Ne emerge il ritratto di giovani attraversati da fragilità e incertezze, ancora alla ricerca di un equilibrio tra stabilità materiale, qualità della vita e bisogno di senso.
Quasi un giovane su due dice che rinuncerebbe anche a un lavoro stabile e ben retribuito di fronte a un ambiente percepito come tossico. Tra le donne la percentuale supera il 50%. Il salario resta importante – quasi un terzo degli intervistati lo considera ancora la priorità principale – ma non basta più a trattenere il talento. Accanto alla componente economica emerge quello che i ricercatori definiscono «stipendio emotivo»: qualità dell’ambiente lavorativo, benessere psicologico, relazioni, possibilità di tenere insieme vita privata e professione senza esserne consumati.
Alla domanda sul significato del lavoro, il 15% dei giovani indica al primo posto la «passione», seguita dalla «carriera professionale» (14%), dalla «necessità» e dalla «responsabilità» (entrambe al 13%). Significativo è il legame tra vocazione e benessere: il 55% di chi dichiara di avere una vocazione professionale si dichiara felice, contro il 27% di chi non la percepisce.
Su questa trasformazione pesa anche la precarietà. Oltre la metà degli intervistati indica nella mancanza di opportunità il principale ostacolo all’ingresso nel mercato occupazionale, con percentuali ancora più alte in Argentina e Kenya. Eppure la formazione continua a essere percepita come decisiva: l’87% considera l’università uno strumento importante soprattutto per accedere a lavori migliori. Ma le competenze ritenute davvero decisive non sono soltanto quelle tecniche: contano soprattutto lavoro di squadra, capacità comunicative, relazioni umane.
C’è poi la fatica di dover restare continuamente performanti anche quando le energie sembrano finite. Il 90% considera il riposo essenziale per una vita equilibrata, ma oltre il 60% racconta di sentirsi spinto a restare produttivo anche quando è stanco. Il 71% ha esperienza di lavoro o studio da remoto: la flessibilità viene percepita come un vantaggio, ma il 40% denuncia isolamento sociale e un peggioramento della comunicazione nei gruppi di lavoro.
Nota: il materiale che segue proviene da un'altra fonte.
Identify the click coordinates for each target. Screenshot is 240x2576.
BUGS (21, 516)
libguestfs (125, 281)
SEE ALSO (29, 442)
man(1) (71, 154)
Il quadro italiano presenta una specificità: i giovani italiani associano il lavoro alla «passione» più di qualsiasi altro Paese del campione (22%), mentre la «carriera professionale» scende al 9%. Eppure solo il 32% ritiene che le opportunità di lavoro saranno migliori in futuro, contro una media globale del 60% e percentuali superiori al 70% in Kenya, Filippine e Brasile.
La ricerca tocca anche la dimensione del senso più profondo. Per don José María Díaz-Dorronsoro, coordinatore del progetto, molti giovani credenti cercano nel lavoro «non solo un reddito, ma un significato», vedendolo come «uno spazio in cui esercitare responsabilità, costruire relazioni, partecipare alla vita della società». Tra i credenti, oltre il 60% afferma che il proprio lavoro possiede anche un significato spirituale, mentre il 54% lo considera uno spazio di espressione o di ricerca spirituale.
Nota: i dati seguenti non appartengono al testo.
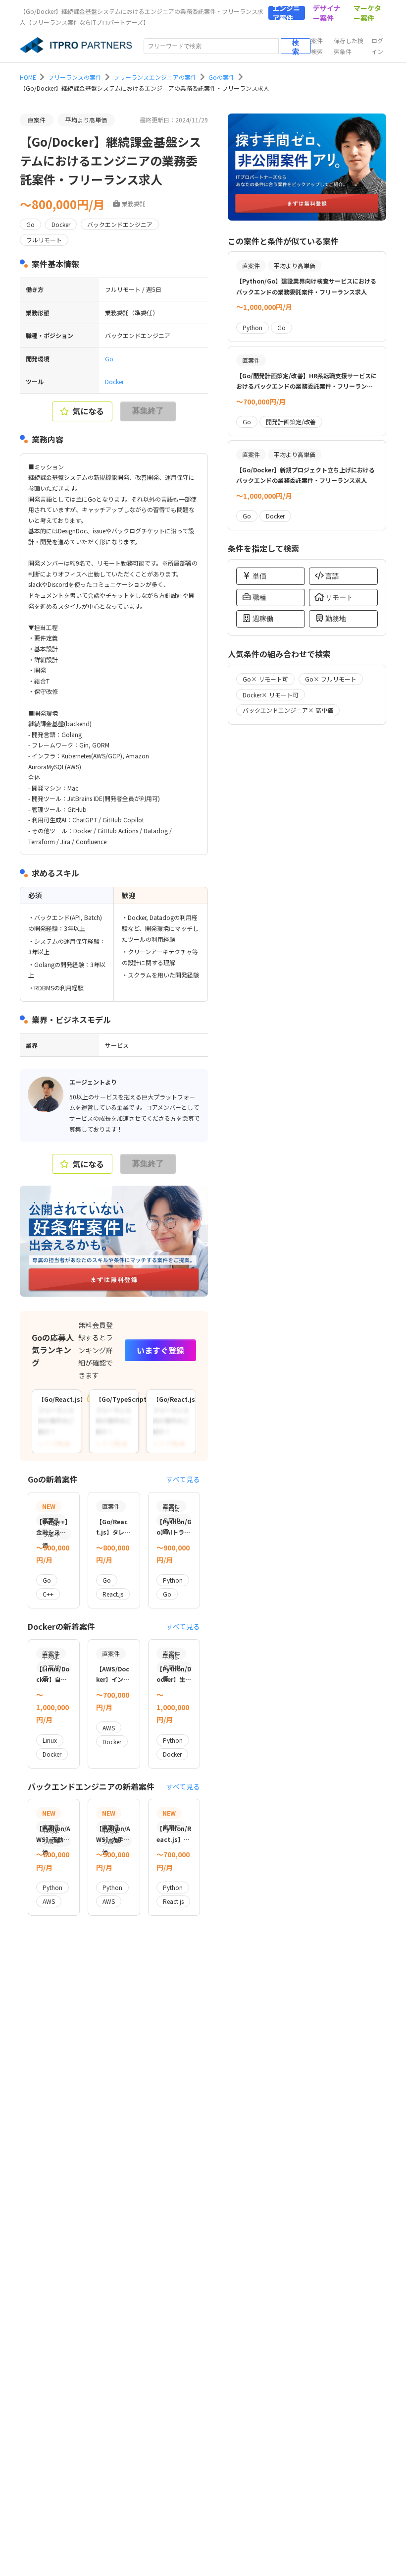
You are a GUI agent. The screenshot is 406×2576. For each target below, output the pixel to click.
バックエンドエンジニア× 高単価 (288, 710)
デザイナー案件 (327, 13)
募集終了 (148, 410)
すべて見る (183, 1479)
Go (109, 358)
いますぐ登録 (160, 1350)
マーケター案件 (367, 13)
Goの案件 (221, 77)
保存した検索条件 (348, 46)
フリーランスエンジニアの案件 (155, 77)
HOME (28, 77)
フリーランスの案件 (75, 77)
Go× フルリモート (330, 679)
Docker (114, 381)
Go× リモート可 (265, 679)
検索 (295, 46)
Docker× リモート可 (271, 694)
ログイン (377, 46)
I risultati indicano, nelle parole della nota di presentazione del rapporto, «una trasformazione profonda delle aspettative delle nuove generazioni, che chiedono al mondo del lavoro e alle istituzioni non solo opportunità, ma anche riconoscimento, ascolto e significato». È questa la sfida che le imprese non possono più rimandare.